--- start of DATA SHOWN ---
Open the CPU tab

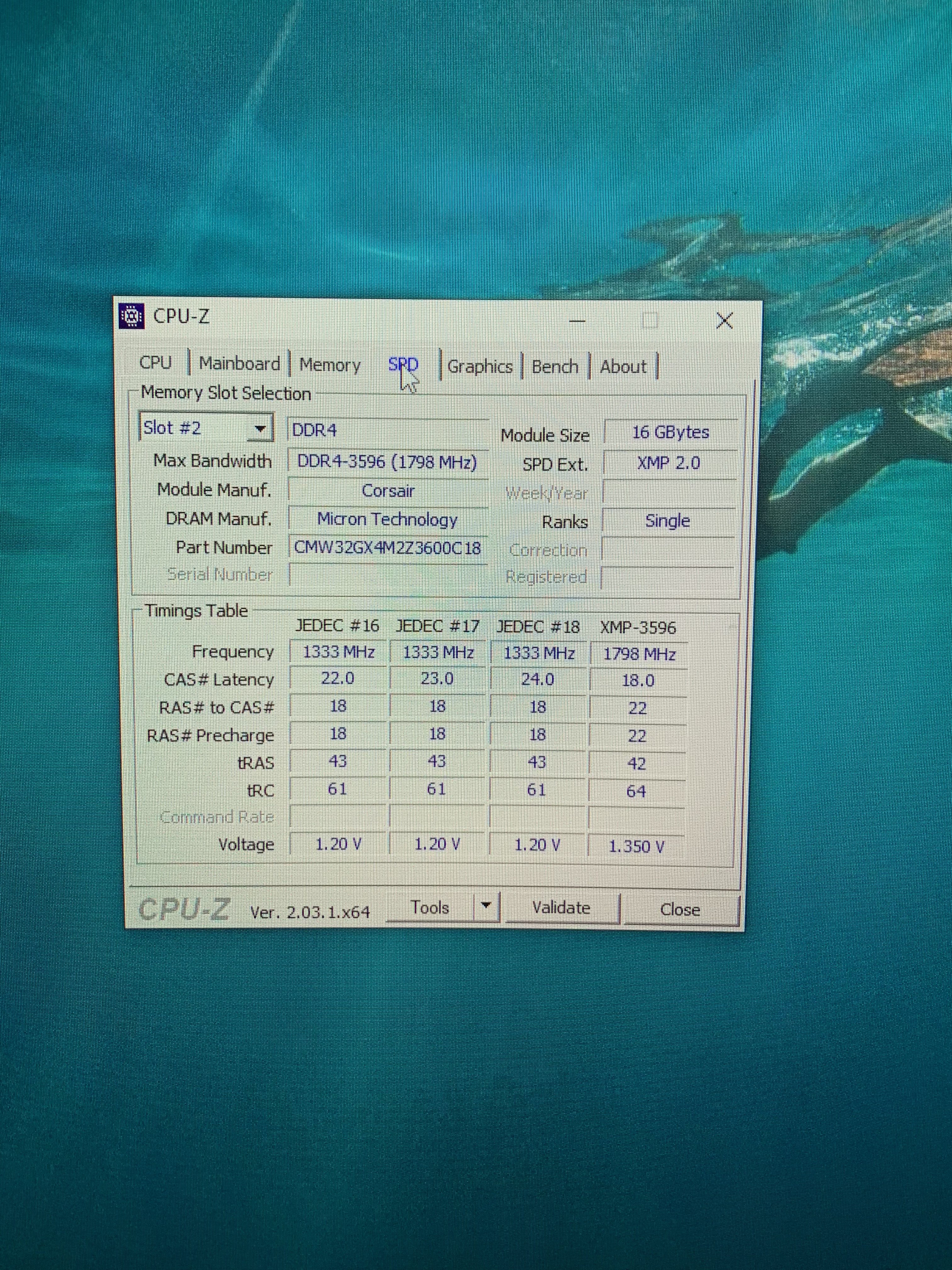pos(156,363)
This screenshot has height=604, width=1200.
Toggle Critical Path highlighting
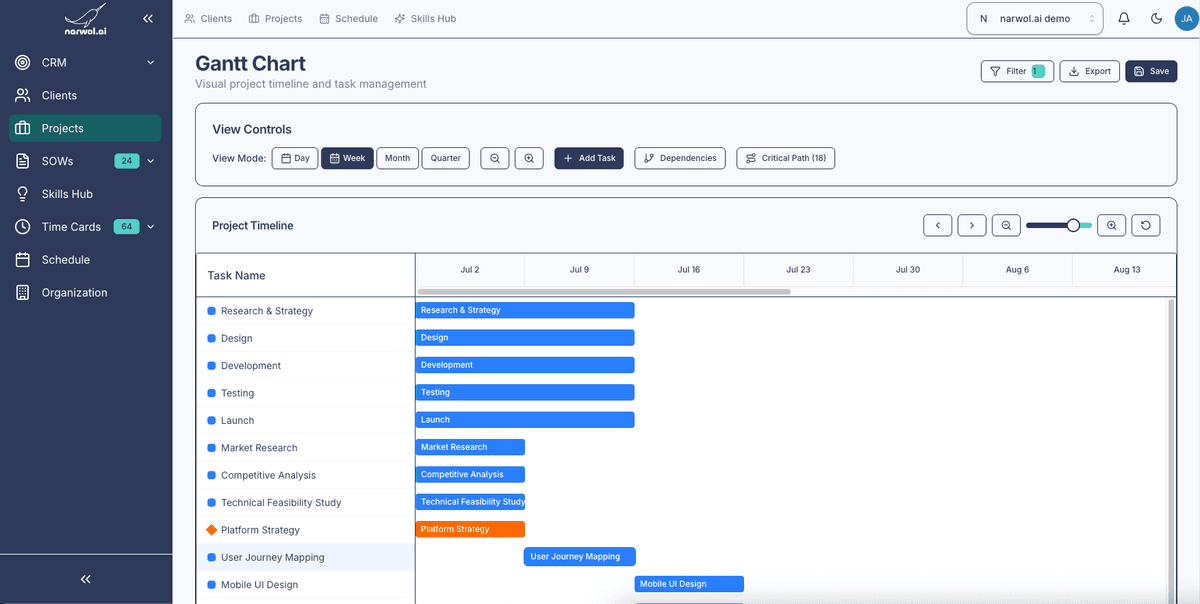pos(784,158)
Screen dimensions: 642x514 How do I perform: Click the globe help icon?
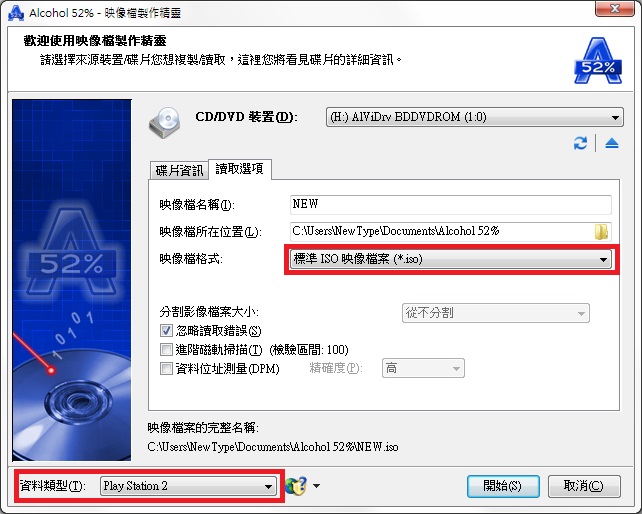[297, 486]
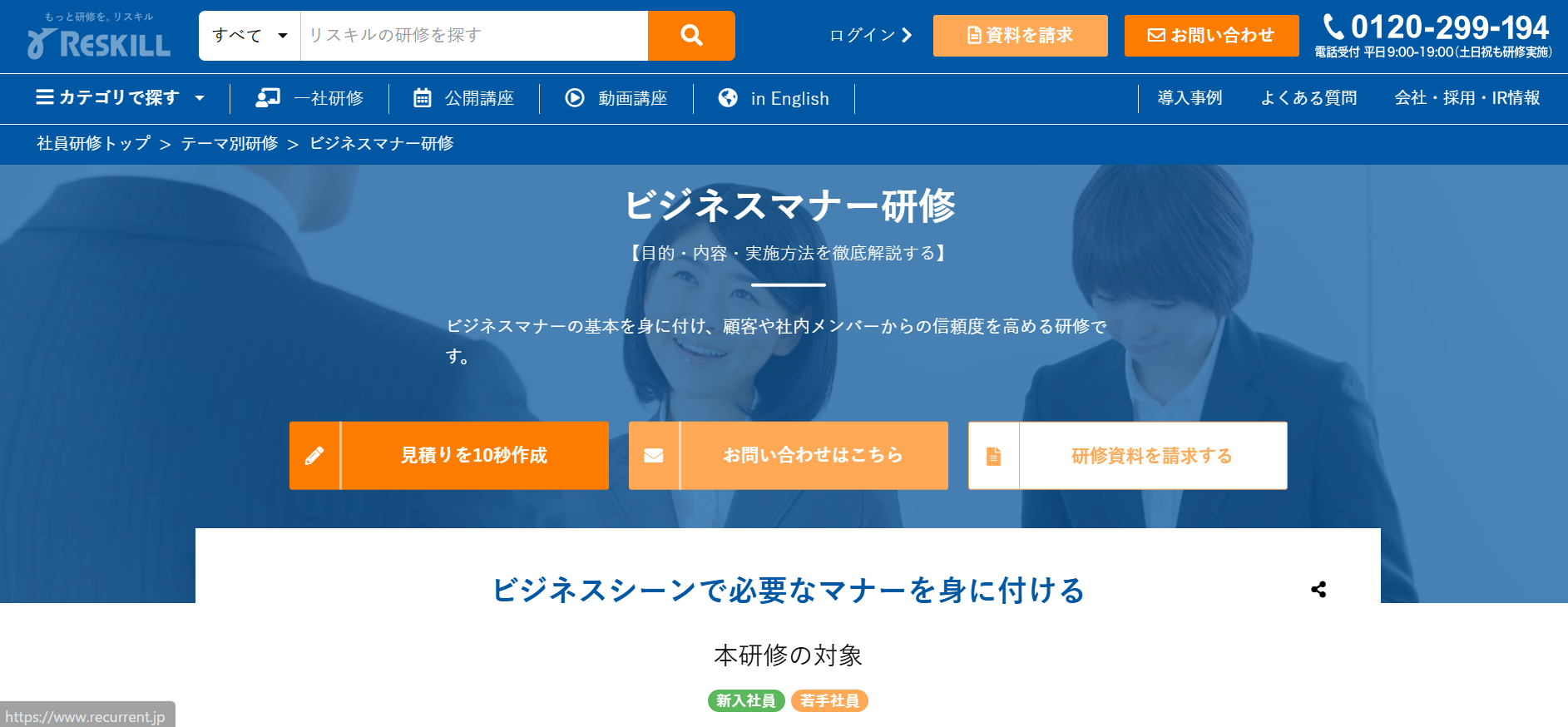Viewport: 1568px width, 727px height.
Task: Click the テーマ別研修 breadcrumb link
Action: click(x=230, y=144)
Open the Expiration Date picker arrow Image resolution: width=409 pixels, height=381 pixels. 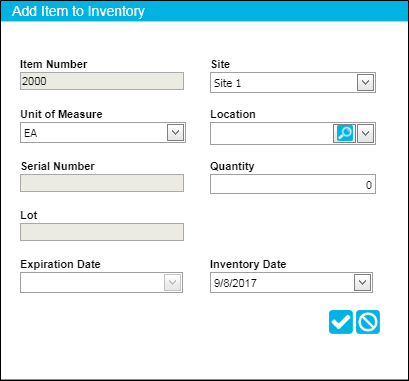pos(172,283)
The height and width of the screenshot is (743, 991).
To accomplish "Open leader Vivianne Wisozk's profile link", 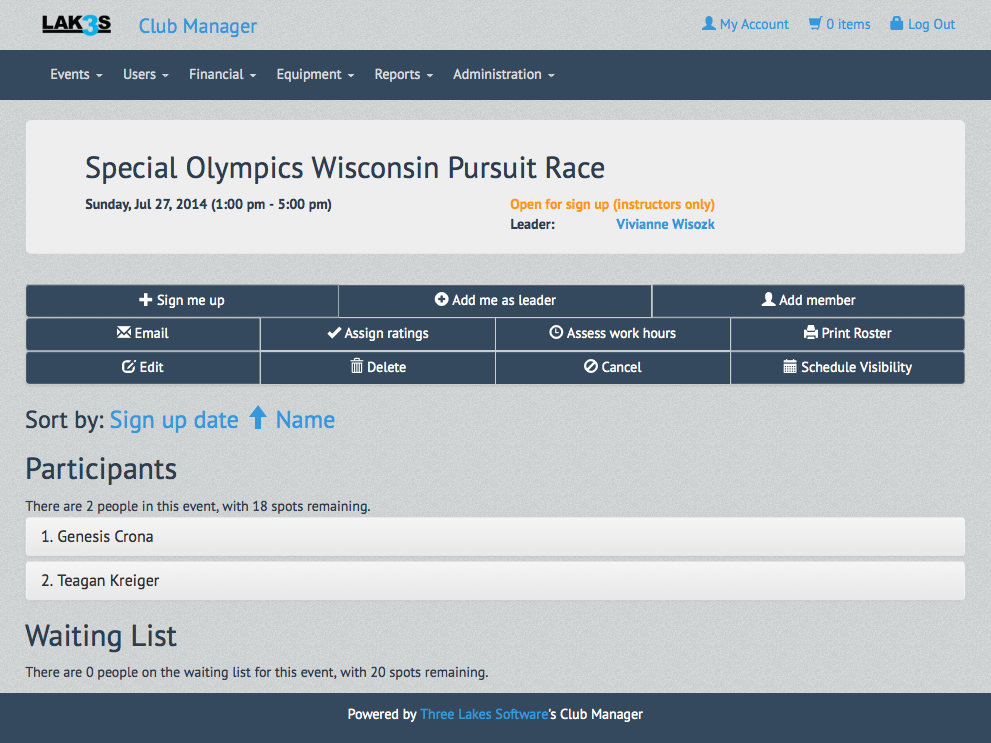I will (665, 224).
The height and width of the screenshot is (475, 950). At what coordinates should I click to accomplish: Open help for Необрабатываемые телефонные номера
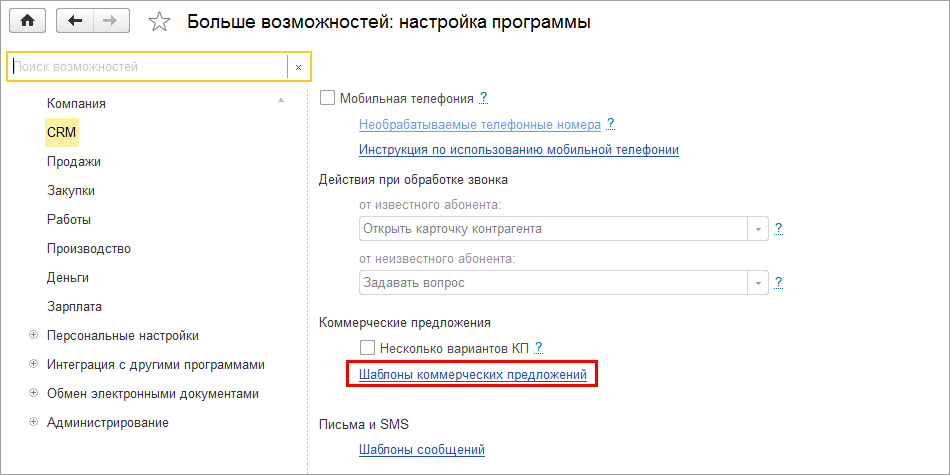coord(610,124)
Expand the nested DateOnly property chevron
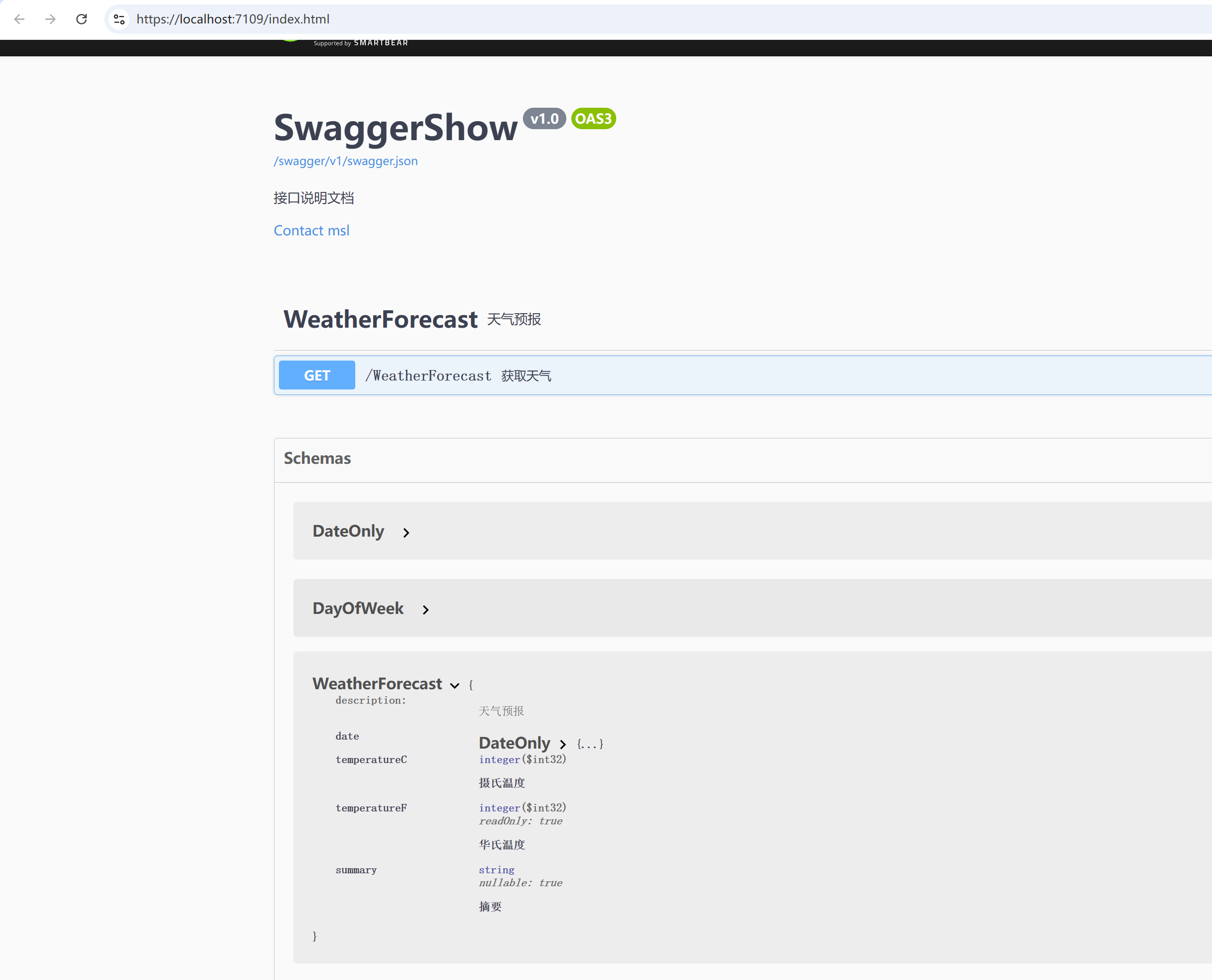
--- end of DATA SHOWN ---
▸ **DIRECTIONS FOR THIS TASK**:
Change "globe" to "world" in the part of the material that runs from its start through the line containing "Action: click(x=230, y=144)", and write that part out again with nothing else altered. Leave the pictures out.

▸ **FULL ANSWER**:
Open the CPU tab

pos(156,363)
This screenshot has height=604, width=1200.
Toggle Critical Path highlighting
pos(784,158)
Screen dimensions: 642x514 How do I perform: Click the world help icon?
[297, 486]
Viewport: 1568px width, 727px height.
Task: Click the テーマ別研修 breadcrumb link
Action: click(x=230, y=144)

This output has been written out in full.